The first step forward is to prioritise your 'positive mindset' list. Toxic thoughts and others who judge must be replaced with motivational quotes and self-care.

" The only judgement or opinion about you, that really matters in your weight-loss journey, is yours and nobody else's".

This is your first priority and the one that will keep you on the road to a lifetime success story. As humans we tend not to spare a thought for our own feelings and beliefs. They come and go, pass us by or we push them to one side. We do however, let the opinions and judgement of others grind us down, or we dwell and harbour upon unkind words and then turn to self doubt for an answer. To unchain your thoughts from this self destruction you must start repeating 'self-affirmations' and practice them daily to free yourself of the emotional turmoil that destroys your self esteem and leads you to this unhealthy lifestyle. Feel strong, proud and confident in yourself....tell yourself you are brave to take this step forward, you are capable of completing and maintaining your life's journey and you deserve to be who you want to be. It is too easy to blame others, to let others destroy your hard work, but you have the power, in your mindset to continue past these negative and unwanted hurdles and find peace with yourself to continue towards your own goals.
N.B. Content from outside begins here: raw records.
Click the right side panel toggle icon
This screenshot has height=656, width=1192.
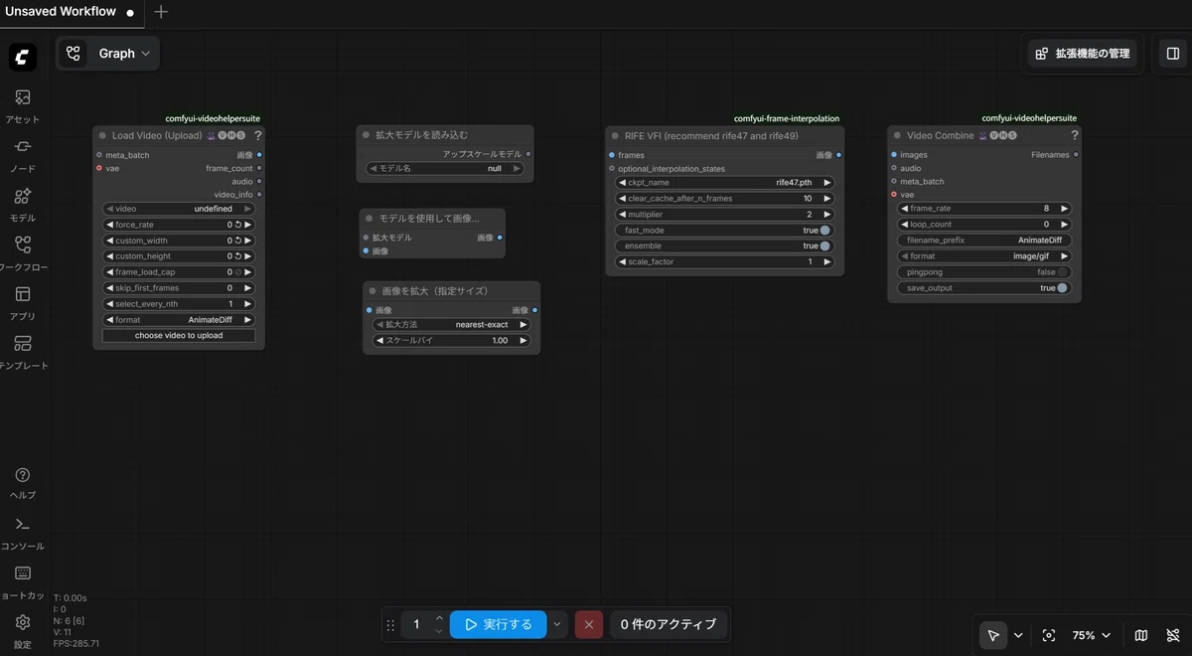coord(1171,54)

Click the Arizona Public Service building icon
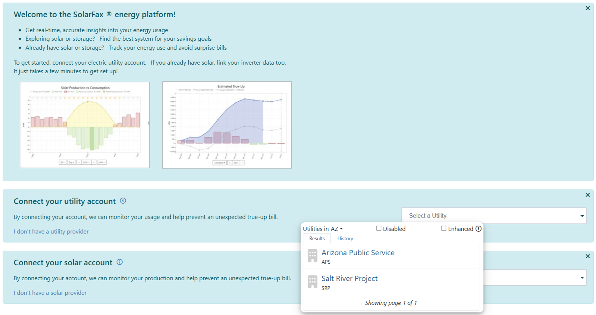coord(313,256)
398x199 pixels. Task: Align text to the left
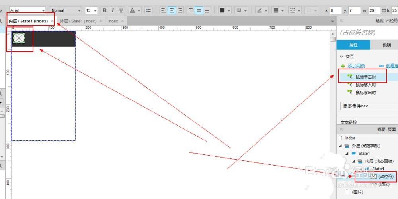click(x=164, y=10)
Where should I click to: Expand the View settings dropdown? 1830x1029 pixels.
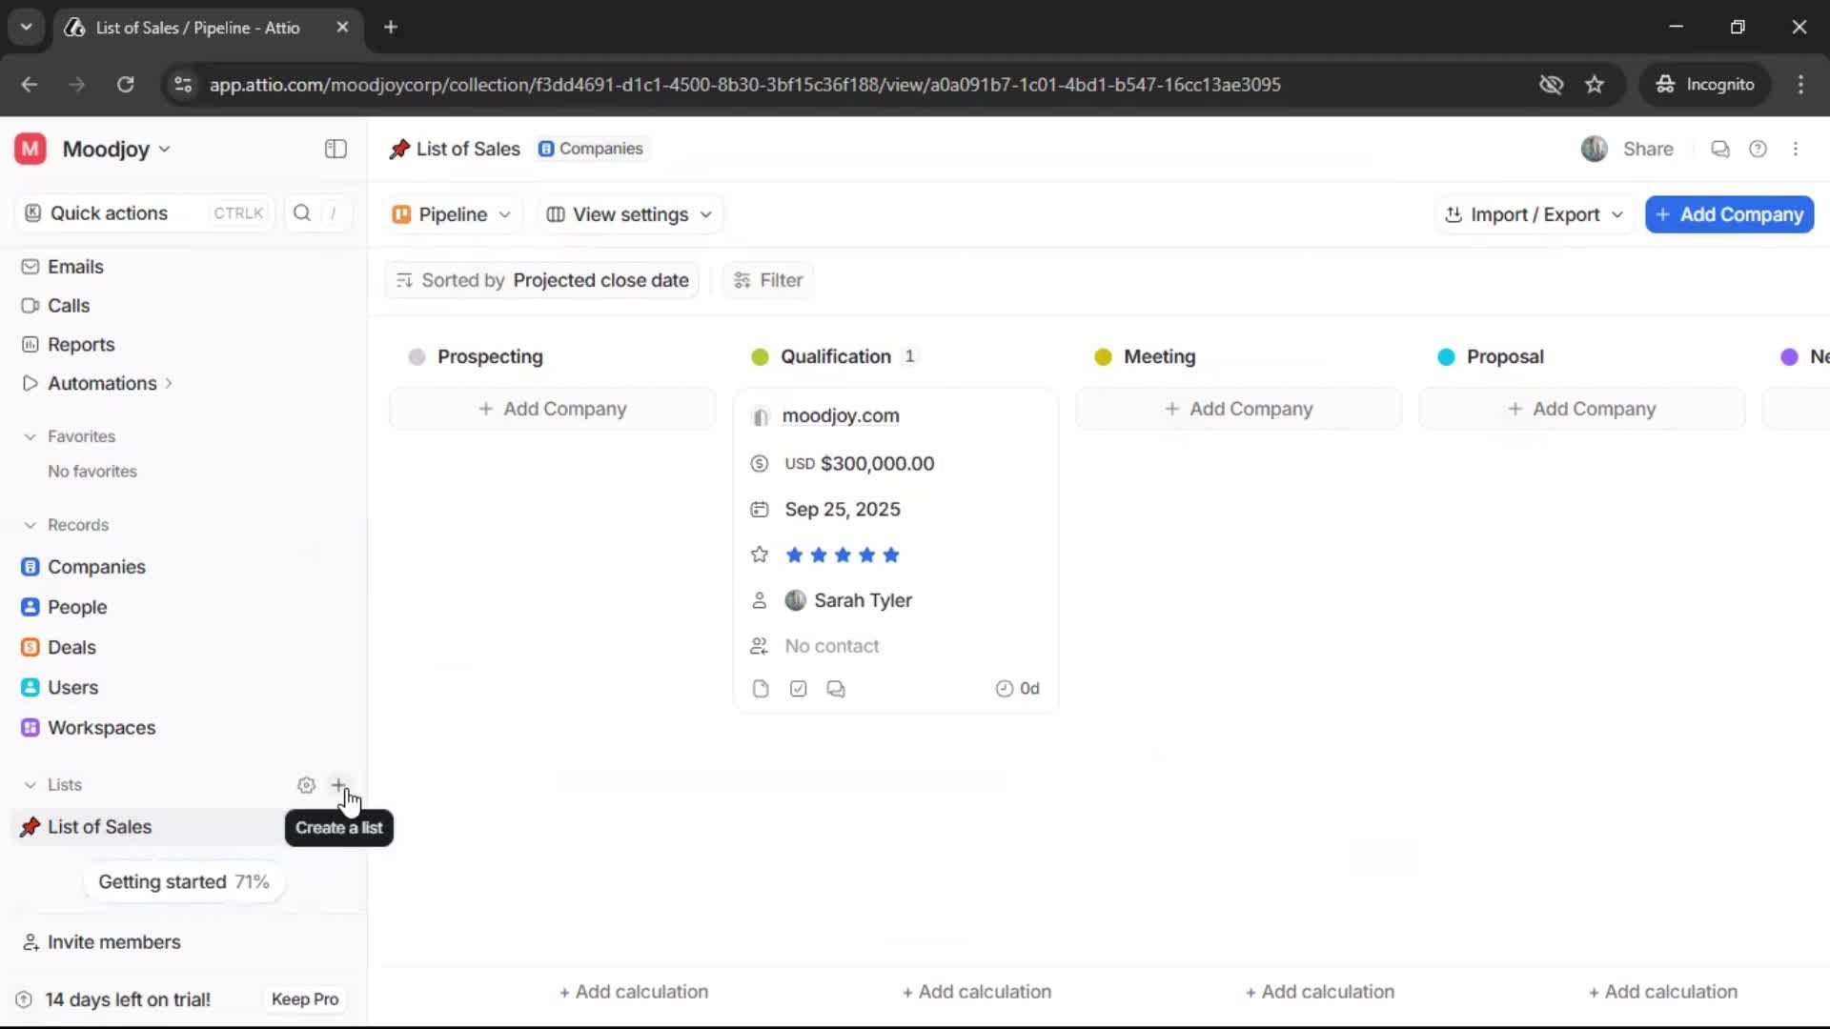point(628,214)
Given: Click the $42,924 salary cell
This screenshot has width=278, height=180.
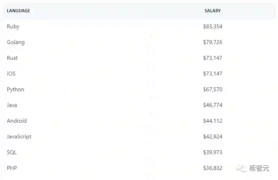Looking at the screenshot, I should click(x=213, y=137).
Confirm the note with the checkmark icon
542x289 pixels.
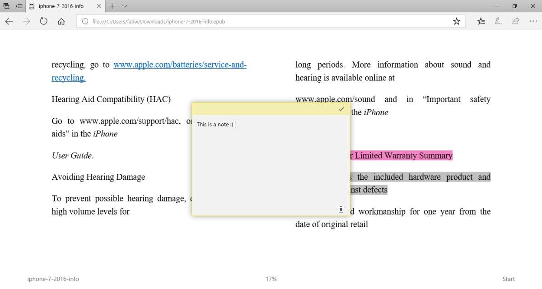[x=341, y=109]
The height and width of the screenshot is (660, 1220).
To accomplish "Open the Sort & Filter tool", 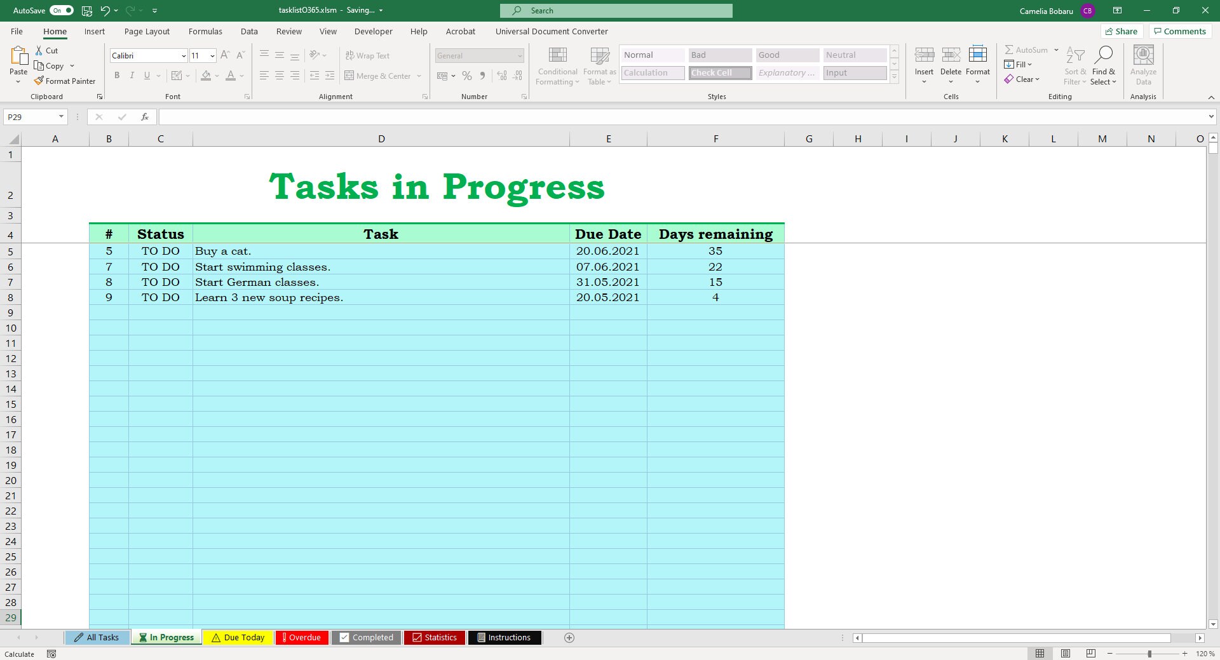I will pyautogui.click(x=1074, y=65).
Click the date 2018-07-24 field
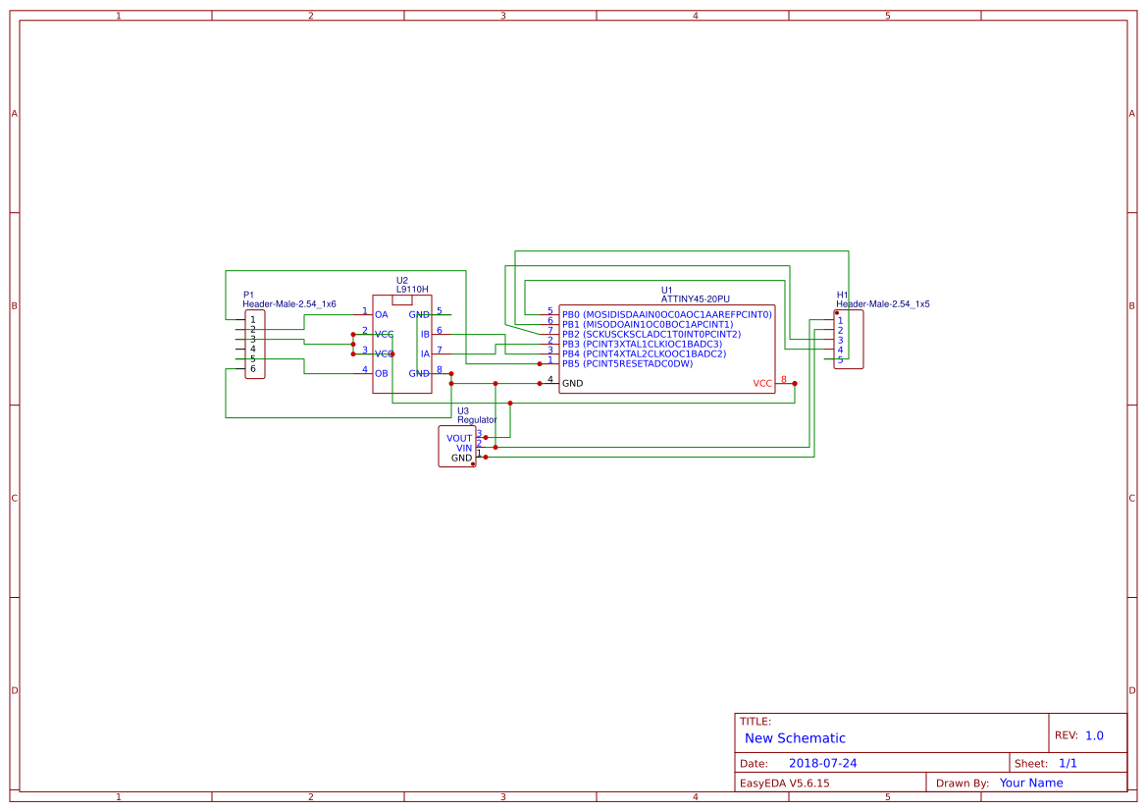The image size is (1147, 812). pos(822,763)
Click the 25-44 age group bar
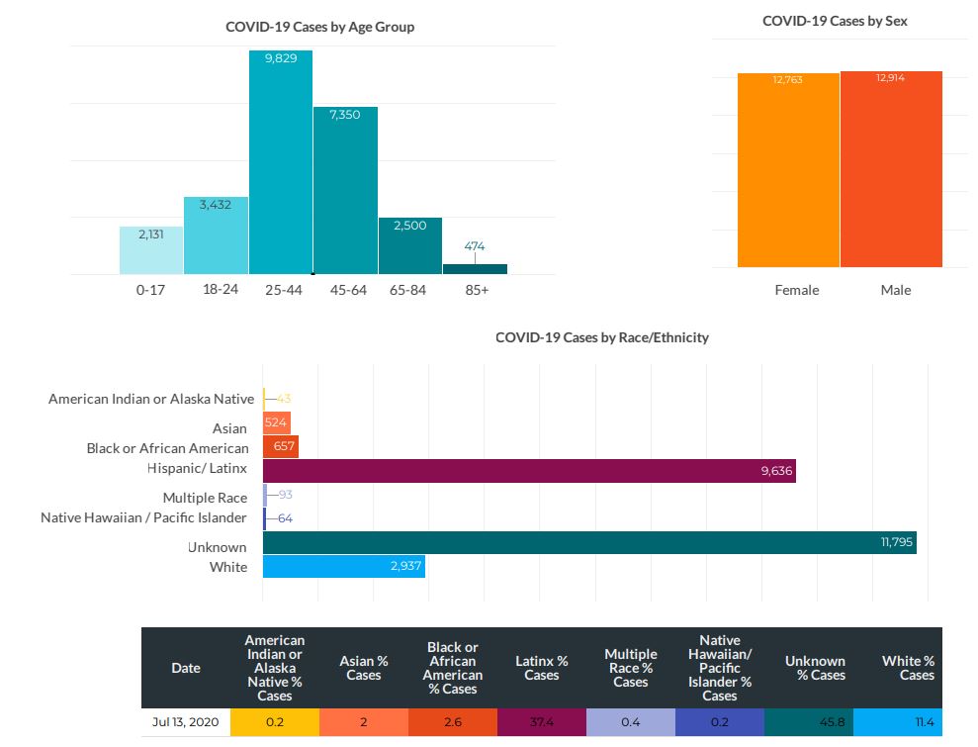This screenshot has width=978, height=747. point(281,163)
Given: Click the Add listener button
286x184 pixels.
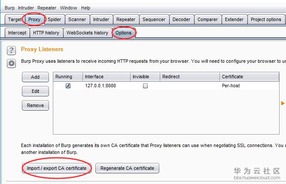Looking at the screenshot, I should pyautogui.click(x=35, y=77).
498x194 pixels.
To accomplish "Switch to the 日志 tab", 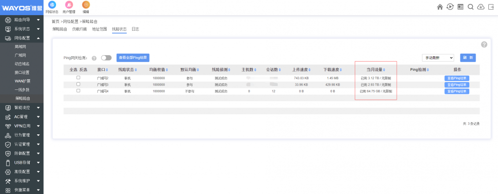I will click(x=135, y=29).
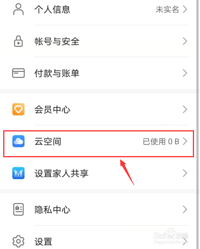Tap the blue cloud 云空间 icon
The image size is (200, 249).
coord(18,141)
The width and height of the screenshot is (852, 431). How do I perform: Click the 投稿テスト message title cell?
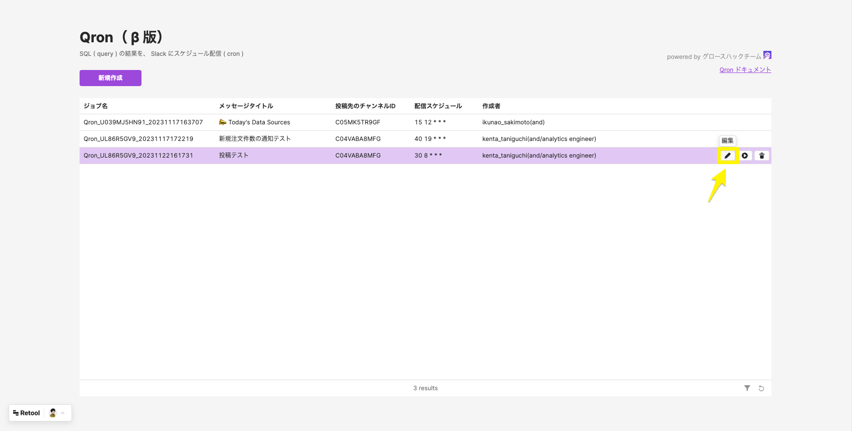[x=234, y=156]
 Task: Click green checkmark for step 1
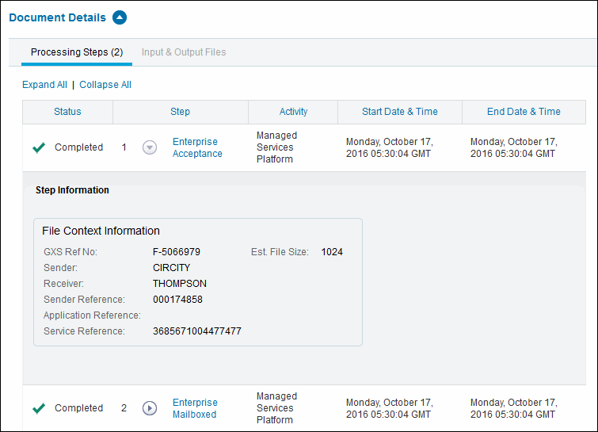click(x=38, y=147)
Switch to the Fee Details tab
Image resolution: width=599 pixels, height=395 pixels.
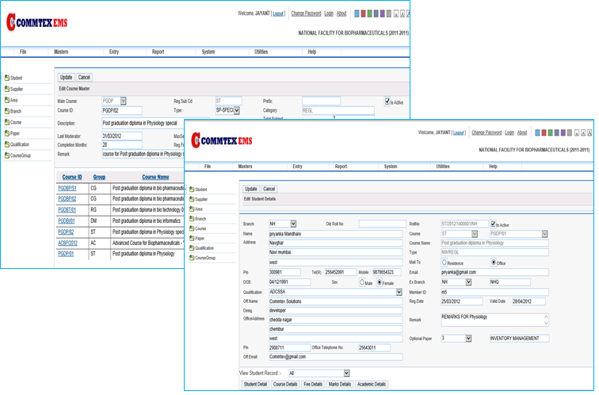tap(312, 384)
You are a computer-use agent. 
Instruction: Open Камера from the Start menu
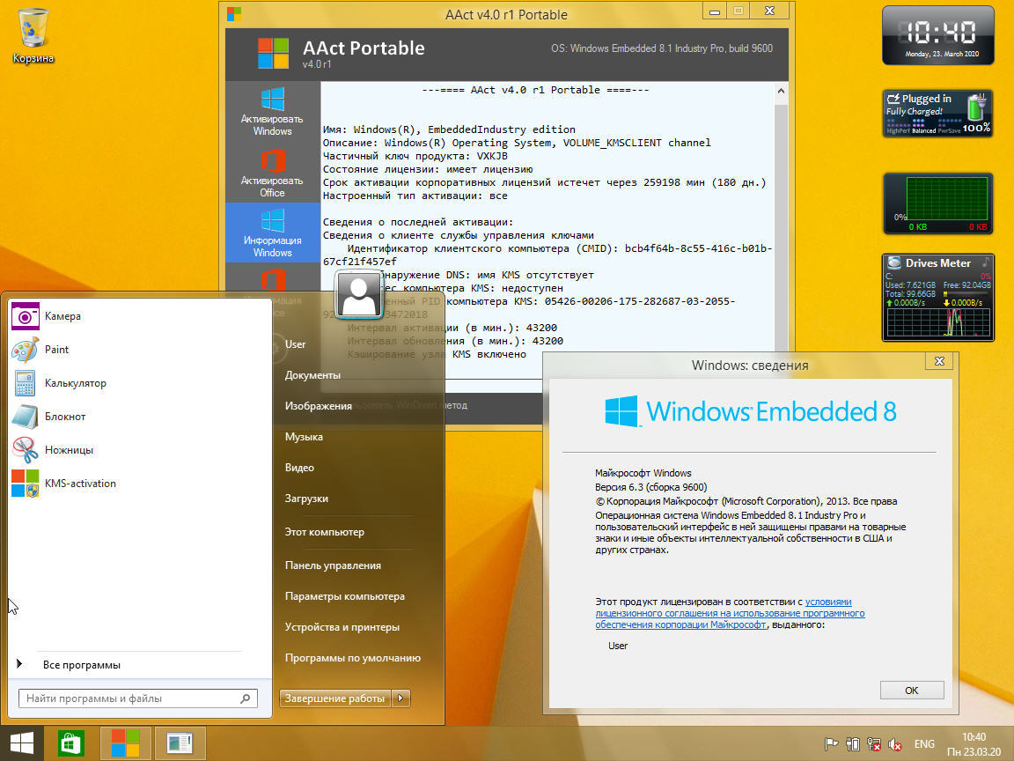point(62,316)
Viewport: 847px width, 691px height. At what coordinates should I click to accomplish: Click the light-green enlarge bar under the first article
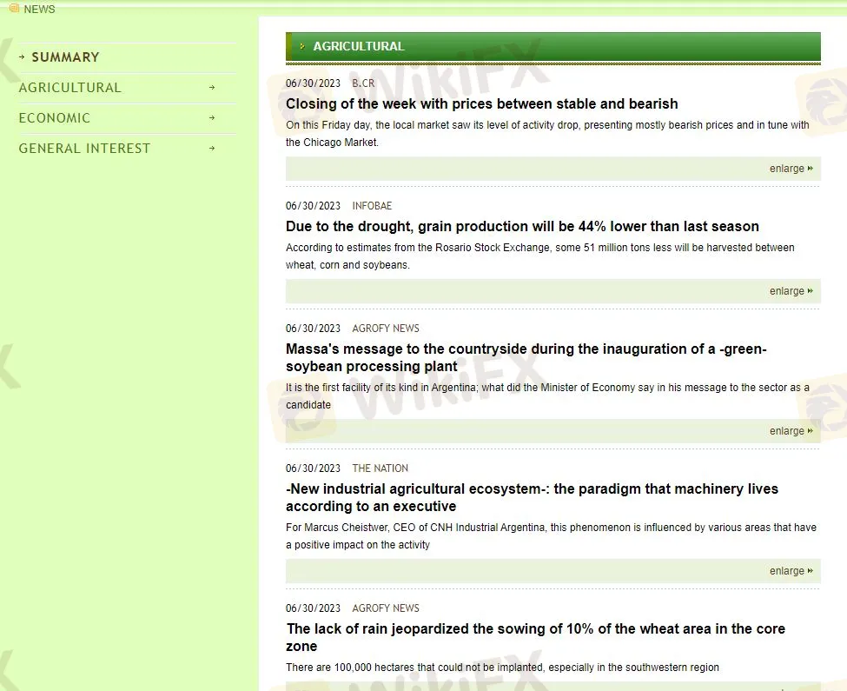point(553,168)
Repeating affirmations will boost your motivation and confidence, but it doesn't stop here. You do have to take action too. So see this as a step forward and not the change in itself. If someone has upset you enough for you to reach for the biscuit tin...STOP....repeat your mantra "I am better than this" or "Only my opinions matter." This may not be enough for you, though? When you feel self doubt or anger you may find that turning to deep breathing or grounding exercises (counting to 10) will calm you to reasonable thinking and positive thoughts. This type of tactic along with affirmations will guide you through difficult situations and haunting memories. Affirmations are the tools to change not the change itself.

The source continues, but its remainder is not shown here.